- 10 Jul 2024
- Print
- DarkLight
Integrate Credential Intelligence with Auth0 on the Fastly Enforcer
- Updated on 10 Jul 2024
- Print
- DarkLight
If your organization uses HUMAN's Fastly Enforcer to dictate how traffic should be handled as well as Auth0 to authenticate users, then you can integrate Credential Intelligence with Auth0 on the Fastly Enforcer so HUMAN can continue to monitor authenticated activity. You can learn how to complete this setup in this article.
Prerequisites
- Your Auth0 API key.
- Your HUMAN Application ID. You can find this under Platform Settings > Applications > Overview in the HUMAN console.
Setup
To complete the integration, you must finish the following:
- Configure Fastly as a reverse proxy
- Install the Fastly Enforcer
- Add the Enforcer to Auth0's login page
Configure Fastly as a reverse proxy
To start, you must configure Fastly as a reverse proxy for your Auth0 tenant. This is achieved by using custom domains.
- Follow Auth0's help article, Configure Custom Domains with Auth0-Managed Certificates, and save the following information for later on in the process:
- The Origin Domain Name
- The cname-api-key value
- Follow Fastly's instructions in the section Creating a new CDN Service in their help article. While completing these steps, update the following fields accordingly:
- While entering the Host field, use the Origin Domain Name from Step 1.
- Enable the Override default host setting.
- Activate your Fastly CDN service.
- Select the service you just created.
- Create two unique Fastly Snippets with the following configurations. You can learn how to create a Fastly Snippet with their help article.

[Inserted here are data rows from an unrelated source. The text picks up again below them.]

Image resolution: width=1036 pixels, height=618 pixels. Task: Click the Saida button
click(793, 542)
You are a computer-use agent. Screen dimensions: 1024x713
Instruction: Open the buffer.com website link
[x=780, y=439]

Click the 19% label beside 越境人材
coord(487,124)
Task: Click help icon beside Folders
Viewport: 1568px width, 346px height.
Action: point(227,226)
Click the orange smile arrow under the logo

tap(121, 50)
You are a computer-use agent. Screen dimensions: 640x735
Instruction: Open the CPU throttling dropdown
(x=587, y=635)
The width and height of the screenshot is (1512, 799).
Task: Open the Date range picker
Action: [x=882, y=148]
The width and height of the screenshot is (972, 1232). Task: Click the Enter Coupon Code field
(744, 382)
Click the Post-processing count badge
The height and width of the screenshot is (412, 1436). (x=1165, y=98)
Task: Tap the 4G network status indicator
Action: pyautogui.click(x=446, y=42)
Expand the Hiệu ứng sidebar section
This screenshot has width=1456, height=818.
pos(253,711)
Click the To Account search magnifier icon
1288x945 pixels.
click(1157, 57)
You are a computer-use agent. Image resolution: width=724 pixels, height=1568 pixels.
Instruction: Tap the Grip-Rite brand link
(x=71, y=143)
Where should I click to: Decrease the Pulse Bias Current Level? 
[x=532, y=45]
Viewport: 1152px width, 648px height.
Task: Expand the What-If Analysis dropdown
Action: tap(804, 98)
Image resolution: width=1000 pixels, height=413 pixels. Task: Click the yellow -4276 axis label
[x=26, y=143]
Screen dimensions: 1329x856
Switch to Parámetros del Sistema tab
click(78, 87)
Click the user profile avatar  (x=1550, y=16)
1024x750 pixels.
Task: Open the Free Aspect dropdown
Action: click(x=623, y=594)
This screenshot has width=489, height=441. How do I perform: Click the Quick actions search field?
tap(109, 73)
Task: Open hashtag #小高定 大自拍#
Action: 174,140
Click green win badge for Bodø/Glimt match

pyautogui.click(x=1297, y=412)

- Create the first Snippet to enable the true-client-ip header with the following fields:
- Type: Select Within subroutines > recv (vcl_recv)
- VCL: Enter
set req.http.True-Client-IP = client.ip;
- Advanced Option > Priority: 90
- Create the second Snippet with the cname-api-key HTTP header with the following fields (using the cname-api-key value from Step 1):
- Type: Select Within subroutines > pass (vcl_pass)
- VCL: Enter
set bereq.http.cname-api-key = "<CNAME_API_KEY_VALUE>";
- Advanced Option > Priority: 100
- Create the first Snippet to enable the true-client-ip header with the following fields:
- Save and activate the service.
- Test that the service is working in your Auth0 account by navigating to Branding > Custom Domains and selecting Test.
It may take some time for the service fully propagates across your network. If the test fails, then wait a few minutes and try again.
Install the Fastly Enforcer
Next, you need to install and set up the Fastly Enforcer.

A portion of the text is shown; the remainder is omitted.